EDIT2: I also need the parent to get the return value of the child process and then do something with it if that makes any difference.
You might be using the wrong function - popen() is used when you want the invoking program either to write to the forked process's standard input or read from its standard output. It seems you want neither. It also takes two arguments.
Your requirements are also somewhat contradictory:
I want it to (ideally) inherit stdin and stdout from the parent
any input to the parent goes to the child and any output from the child goes back to the parent
but at a minimum, I'd like it to inherit stdin and write stdout to a named pipe
The first option is easy - it requires no special coding. Any data supplied to the stdin of the parent will also be available on the stdin of the child (but only one of the two processes will get to read it). The child's stdout will normally go to the same place as the parent's stdout. If you want the parent to read the child's stdout, then you do need a pipe - and popen() is then appropriate, but the 'at minimum' stuff is confusing.
So, let's define what you really want?
Option 1
The standard error of the child should go to a named pipe.
The standard output of the child should be read by the invoking process.

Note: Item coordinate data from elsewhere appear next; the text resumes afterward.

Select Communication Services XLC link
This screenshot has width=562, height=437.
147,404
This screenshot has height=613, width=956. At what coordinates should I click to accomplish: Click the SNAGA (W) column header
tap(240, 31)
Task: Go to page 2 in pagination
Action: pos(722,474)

The standard input of the child should come from the same place as the standard input of the parent.
The named pipe already exists.
Hence:
FILE *fp = popen("/run/my/command -with arguments 2>/my/other/pipe", "r");
Note that the child will be hung until a process opens '/my/other/pipe' for reading; that in turn means that if the parent process reads from fp, it too will be hung until some other process opens '/my/other/pipe' for reading.
Option 2
The standard error of the child should go to a named pipe.
The standard output of the child should go to the standard output of the parent.
The standard input of the child should come from the same place as the standard input of the parent.
The named pipe already exists.
Now popen() is not appropriate, and we get into naked `fork & exec' code. What follows is more pseudo-code than operational C.
if ((pid = fork() < 0)
error
else if (pid > 0)
{
/* Parent - might wait for child to complete */
}
else
{
int fd = open("/my/other/pipe", O_WRONLY|O_NONBLOCK);
if (fd < 0)
error
dup2(fd, 2); /* There is a symbolic name for stderr too */
close(fd); /* Do not want this open any more */
char *cmd[4] = { "/bin/sh", "-c", "/run/my/command -with arguments", 0 };
execv(cmd[0], cmd);
error - if execv returns, it failed!
}
If you're totally confident no-one has pulled any stunts on you like closing stdout, you can avoid using dup2() by closing stderr (fd = 2) before calling open(). However, if you do that, you can't report any errors any more - because you closed stderr. So, I would do it as shown.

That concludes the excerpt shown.